I think I am the kind of person who could win an award for good intentions poorly executed. I like to think I am a grateful person, but am I really? I mean there are plenty of times when I feel grateful for something that was given or a blessing that was shared. And so often I have every intention of expressing that gratitude somehow, either by a thank you note or a phone call or a token of some kind. And so often the moment passes by and it slips through the cracks and I don’t follow through on it. I feel gratitude. I have every intention of responding. I fail to act. Am I really a grateful person, then? I am afraid these words of James in scripture today would convict my heart that—without the actions of gratitude—I fall short of truly being grateful.
unless I make room in my life for responding to the Holy Spirit, good intentions will always struggle to follow through to completion
Here is the simple truth of it. I have not made room in my life for responding. All the right intentions are there. But unless I make room in my life for responding, those intentions will always struggle to follow through to completion. It is not difficult to figure out and understand how it is we should be responding to God. Scripture tells us that our faith ought to bear spiritual fruit. Scripture also tells us what spiritual fruit looks like.
Galatians 5:22–23 (NIV)
22 But the fruit of the Spirit is love, joy, peace, forbearance, kindness, goodness, faithfulness, 23 gentleness and self-control. Against such things there is no law.

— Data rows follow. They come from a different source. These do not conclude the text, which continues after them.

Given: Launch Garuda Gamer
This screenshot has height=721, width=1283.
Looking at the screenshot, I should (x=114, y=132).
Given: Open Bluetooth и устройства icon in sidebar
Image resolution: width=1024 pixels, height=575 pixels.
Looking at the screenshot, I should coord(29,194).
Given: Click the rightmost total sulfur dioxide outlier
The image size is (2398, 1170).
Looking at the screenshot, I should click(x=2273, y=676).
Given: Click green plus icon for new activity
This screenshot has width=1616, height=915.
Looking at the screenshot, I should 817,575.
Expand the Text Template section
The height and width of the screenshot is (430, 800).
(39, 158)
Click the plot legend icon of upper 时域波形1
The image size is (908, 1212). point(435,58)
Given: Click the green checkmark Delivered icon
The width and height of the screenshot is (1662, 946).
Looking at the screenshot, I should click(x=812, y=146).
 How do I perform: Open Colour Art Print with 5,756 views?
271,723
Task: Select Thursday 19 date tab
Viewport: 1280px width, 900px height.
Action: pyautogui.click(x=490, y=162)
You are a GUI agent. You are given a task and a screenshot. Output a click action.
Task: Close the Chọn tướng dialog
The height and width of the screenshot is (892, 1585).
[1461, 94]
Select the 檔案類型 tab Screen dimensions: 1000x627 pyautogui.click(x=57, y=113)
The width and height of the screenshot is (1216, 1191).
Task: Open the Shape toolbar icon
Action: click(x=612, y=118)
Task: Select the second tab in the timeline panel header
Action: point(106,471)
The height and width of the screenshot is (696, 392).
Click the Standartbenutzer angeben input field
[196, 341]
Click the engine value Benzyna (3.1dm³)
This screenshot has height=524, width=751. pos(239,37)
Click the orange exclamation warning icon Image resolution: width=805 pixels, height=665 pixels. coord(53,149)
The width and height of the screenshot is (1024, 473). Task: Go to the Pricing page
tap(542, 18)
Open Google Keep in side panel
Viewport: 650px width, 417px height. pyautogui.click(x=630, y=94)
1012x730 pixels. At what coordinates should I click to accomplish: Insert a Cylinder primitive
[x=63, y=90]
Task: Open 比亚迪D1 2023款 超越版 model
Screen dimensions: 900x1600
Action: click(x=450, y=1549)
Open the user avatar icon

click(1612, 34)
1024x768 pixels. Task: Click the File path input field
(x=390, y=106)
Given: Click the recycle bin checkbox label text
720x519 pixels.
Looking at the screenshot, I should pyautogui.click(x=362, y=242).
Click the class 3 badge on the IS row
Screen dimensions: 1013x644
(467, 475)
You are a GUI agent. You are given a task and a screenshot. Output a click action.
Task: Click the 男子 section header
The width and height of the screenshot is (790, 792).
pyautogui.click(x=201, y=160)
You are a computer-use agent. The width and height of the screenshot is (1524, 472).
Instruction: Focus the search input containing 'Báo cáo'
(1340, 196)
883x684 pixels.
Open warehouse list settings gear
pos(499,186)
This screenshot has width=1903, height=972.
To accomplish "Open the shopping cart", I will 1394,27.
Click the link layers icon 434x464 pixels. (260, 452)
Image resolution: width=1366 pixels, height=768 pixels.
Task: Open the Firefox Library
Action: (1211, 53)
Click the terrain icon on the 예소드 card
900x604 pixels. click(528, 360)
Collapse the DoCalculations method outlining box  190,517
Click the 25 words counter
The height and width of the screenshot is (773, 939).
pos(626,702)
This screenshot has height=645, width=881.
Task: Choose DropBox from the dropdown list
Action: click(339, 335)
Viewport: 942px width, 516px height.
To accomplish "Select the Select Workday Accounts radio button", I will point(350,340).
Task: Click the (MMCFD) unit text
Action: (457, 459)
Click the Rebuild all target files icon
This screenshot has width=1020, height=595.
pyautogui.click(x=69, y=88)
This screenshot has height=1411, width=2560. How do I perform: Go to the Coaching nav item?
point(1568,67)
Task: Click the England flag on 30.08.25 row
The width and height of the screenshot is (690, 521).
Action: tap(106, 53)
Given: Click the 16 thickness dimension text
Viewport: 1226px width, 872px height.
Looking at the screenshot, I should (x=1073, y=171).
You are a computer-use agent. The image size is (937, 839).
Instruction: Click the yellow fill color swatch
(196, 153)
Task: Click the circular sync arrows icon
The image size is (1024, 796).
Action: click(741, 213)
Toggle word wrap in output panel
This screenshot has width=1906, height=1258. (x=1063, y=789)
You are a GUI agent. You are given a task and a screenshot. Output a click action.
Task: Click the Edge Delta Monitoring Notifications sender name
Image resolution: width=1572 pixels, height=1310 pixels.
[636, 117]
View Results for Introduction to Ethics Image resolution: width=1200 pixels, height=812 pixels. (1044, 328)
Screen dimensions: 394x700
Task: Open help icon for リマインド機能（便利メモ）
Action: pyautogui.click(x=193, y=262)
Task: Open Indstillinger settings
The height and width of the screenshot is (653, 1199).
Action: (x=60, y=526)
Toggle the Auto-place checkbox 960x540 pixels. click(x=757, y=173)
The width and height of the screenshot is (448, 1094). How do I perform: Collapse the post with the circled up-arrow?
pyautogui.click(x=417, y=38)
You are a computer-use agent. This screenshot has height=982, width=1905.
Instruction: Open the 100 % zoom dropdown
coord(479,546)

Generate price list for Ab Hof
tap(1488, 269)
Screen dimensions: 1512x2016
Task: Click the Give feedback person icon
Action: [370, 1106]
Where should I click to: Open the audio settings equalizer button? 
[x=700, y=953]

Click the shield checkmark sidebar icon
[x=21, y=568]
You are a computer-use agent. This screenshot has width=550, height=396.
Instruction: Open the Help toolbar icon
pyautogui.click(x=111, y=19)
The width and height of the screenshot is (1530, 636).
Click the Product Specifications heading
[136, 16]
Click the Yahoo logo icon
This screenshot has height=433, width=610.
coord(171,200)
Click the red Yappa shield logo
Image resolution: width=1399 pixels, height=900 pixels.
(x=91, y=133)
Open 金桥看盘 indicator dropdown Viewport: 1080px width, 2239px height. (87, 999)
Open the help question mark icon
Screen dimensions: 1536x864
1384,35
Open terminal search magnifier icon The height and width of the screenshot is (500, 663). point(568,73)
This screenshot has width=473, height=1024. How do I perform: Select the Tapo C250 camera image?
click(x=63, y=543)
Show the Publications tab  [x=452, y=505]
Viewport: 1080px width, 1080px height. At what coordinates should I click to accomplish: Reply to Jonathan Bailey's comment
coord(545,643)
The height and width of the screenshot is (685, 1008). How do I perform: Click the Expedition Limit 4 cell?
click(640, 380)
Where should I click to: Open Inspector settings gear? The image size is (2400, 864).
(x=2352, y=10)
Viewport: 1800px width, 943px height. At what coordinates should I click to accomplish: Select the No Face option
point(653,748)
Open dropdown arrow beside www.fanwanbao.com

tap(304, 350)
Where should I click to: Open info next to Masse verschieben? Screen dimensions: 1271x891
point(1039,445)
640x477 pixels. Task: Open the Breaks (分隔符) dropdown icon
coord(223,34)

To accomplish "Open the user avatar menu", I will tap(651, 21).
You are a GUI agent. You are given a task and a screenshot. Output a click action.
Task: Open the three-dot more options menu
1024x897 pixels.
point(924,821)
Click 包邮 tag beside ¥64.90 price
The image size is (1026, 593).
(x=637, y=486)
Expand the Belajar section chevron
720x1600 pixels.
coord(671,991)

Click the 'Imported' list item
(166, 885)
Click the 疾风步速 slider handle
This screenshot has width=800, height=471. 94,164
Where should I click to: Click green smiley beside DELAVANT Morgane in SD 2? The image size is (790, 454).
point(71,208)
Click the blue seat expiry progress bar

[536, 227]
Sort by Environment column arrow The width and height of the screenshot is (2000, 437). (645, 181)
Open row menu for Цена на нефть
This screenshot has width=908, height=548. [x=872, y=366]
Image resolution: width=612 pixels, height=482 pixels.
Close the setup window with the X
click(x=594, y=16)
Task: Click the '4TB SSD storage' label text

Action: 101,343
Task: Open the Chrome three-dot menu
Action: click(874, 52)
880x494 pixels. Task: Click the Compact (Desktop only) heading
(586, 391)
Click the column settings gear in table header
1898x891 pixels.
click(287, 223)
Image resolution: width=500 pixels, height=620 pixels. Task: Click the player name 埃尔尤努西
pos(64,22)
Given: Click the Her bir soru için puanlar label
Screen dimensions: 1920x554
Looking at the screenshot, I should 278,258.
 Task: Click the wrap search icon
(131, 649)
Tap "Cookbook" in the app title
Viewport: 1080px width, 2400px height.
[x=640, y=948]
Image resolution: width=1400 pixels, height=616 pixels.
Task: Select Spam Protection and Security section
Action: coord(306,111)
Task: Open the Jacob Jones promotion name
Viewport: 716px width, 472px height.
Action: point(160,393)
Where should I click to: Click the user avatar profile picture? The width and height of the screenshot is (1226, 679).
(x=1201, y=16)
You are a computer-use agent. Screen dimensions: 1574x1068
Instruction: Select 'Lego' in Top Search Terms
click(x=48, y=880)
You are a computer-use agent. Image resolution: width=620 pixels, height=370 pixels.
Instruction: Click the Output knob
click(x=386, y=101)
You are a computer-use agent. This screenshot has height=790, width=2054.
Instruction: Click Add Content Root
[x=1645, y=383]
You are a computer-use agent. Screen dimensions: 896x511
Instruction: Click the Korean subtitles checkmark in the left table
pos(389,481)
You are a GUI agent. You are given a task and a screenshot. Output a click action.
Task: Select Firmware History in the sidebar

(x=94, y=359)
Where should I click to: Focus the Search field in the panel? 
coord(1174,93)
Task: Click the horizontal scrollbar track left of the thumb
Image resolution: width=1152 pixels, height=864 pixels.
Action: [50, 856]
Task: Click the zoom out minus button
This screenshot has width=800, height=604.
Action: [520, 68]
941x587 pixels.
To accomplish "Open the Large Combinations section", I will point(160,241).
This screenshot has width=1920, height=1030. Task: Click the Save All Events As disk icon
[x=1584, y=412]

As growing disciples who are followers of Jesus, we have a faith that produces fruit of the Spirit in our lives as a response to the Holy Spirit in our lives.
The response to the gospel is not a mystery. The answer is not hard to find. As growing disciples who are followers of Jesus, we have a faith that produces this kind of fruit in our lives as a response to the Holy Spirit. Take a step forward into that this week by making room in your life for this response of faith.